BAYKAL, BAHÇELİ İLE PLOMİĞE GİRMEDİ
CHP Genel Başkanı Deniz Baykal, Anadolu’daki yıllardır var olan giyinme anlayışının yerine bir meydan okuma yaklaşımı içinde Türkiye’nin tarihinden, coğrafyasından gelmeyen, ithal edilen bir yabancı menşeli kıyafetin, bir standart üniformanın, İslamiyet’in özü gibi dayatıldığını öne sürerek "Türban, sanki İslamiyet’in temel tarifi... Kelime-i şehadetin yerini türban almış gibi..." dedi.
Baykal, MHP Genel Başkanı Devlet Bahçeli’nin CHP’ye yönelik eleştirilerine yanıt verdi. Baykal, "Böyle bir siyasi polemiği uygun görmüyorum. Bu konudan özenle uzak durmaya çalışıyorum. Konu ciddidir, önemlidir. Siyasi partiler arasındaki laf yarışının bir parçası haline dönüştürmemek lazım" dedi.
Baykal, Anayasa Mahkemesi Başkanı Haşim Kılıç’ın kendisine yaptığı ziyaretin ardından basın mensuplarına açıklamalarda bulundu.

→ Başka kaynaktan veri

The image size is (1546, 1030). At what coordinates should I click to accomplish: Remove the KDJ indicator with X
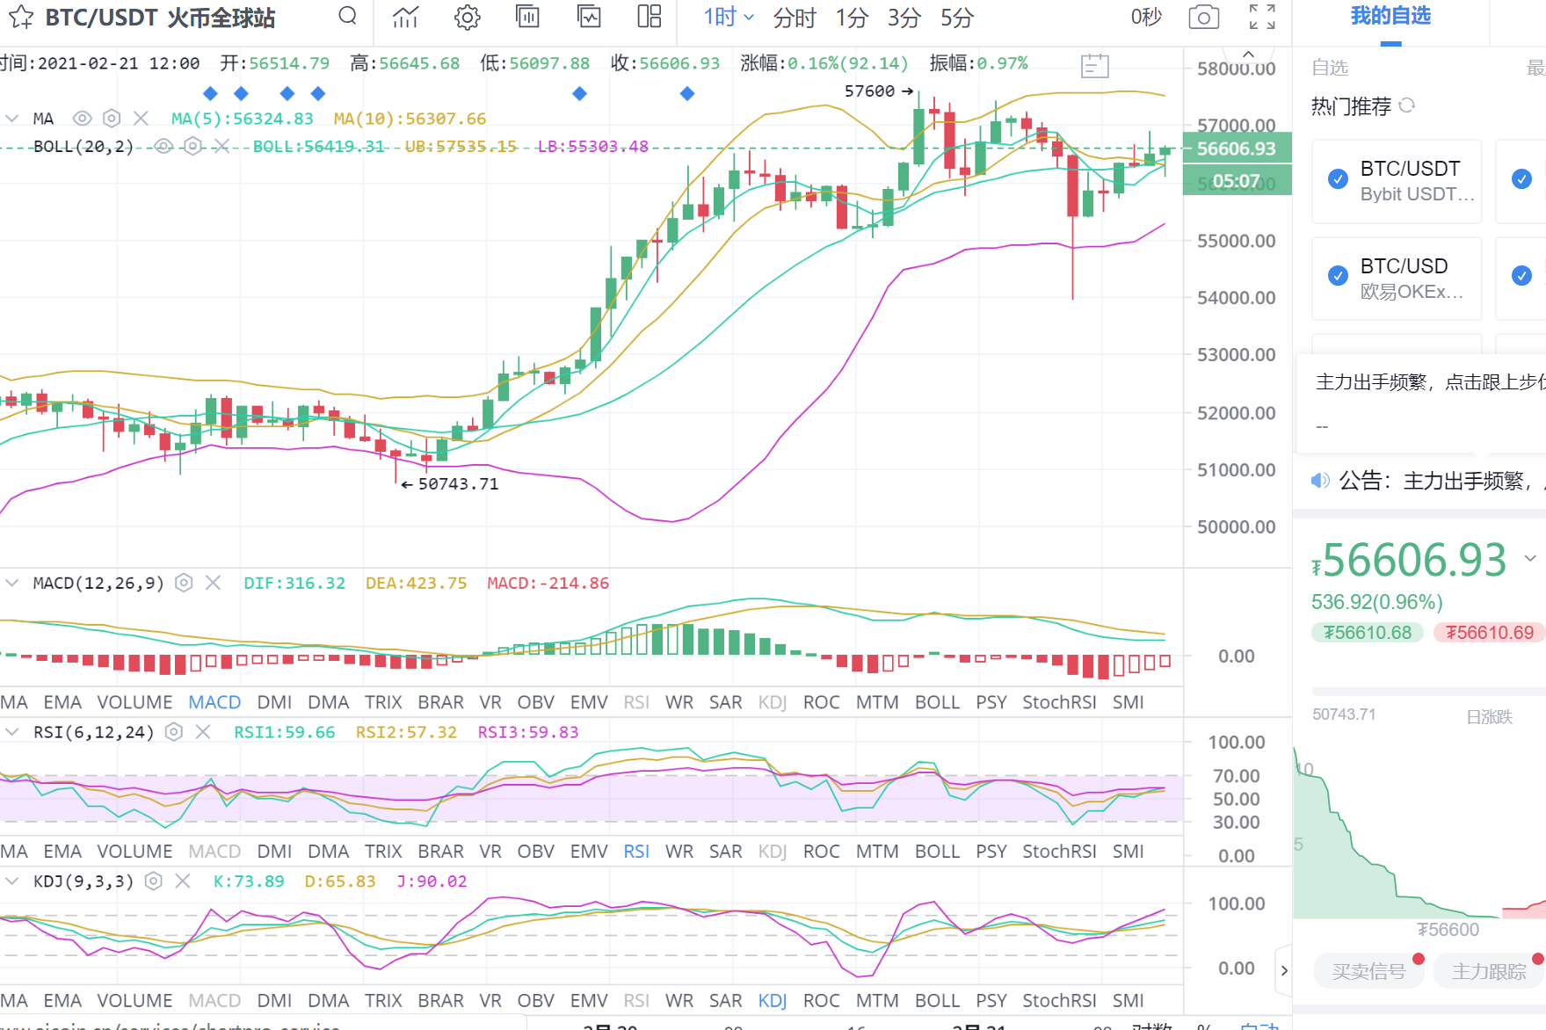click(x=183, y=881)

"KELİME-İ ŞEHADET’İN YERİNİ TÜRBAN ALDI"
İslamiyetin özünün, güzelliğinin, değerlerinin kaybolmaya başladığını savunan Baykal, "Kelime-i şehadetin yerini türban aldı. Başörtüsü yeterli değil" dedi.
Baykal, Anadolu’daki yıllardır var olan giyinme anlayışının yerine, bir meydan okuma yaklaşımı içinde, Türkiye’nin tarihinden, coğrafyasından gelmeyen, ithal edilen bir yabancı menşeli kıyafetin, bir standart üniformanın, İslamiyet’in özü gibi dayatıldığını öne sürdü. İslam dininde, insanları kılık kıyafetiyle ilgili mahkum etme anlayışının bulunmadığını, dedikodunun günah, faizin haram olduğunu anlatan Baykal, "Ama türban takmamak günah diye bir tarif yoktur. Bunların hepsi unutuldu. Türban sanki İslamiyet’in temel tarifi... Kelime-i şehadetin yerini türban almış gibi... Türbanlıysa hiç bir şeye gerek yok gibi bir yaklaşım..." diye konuştu.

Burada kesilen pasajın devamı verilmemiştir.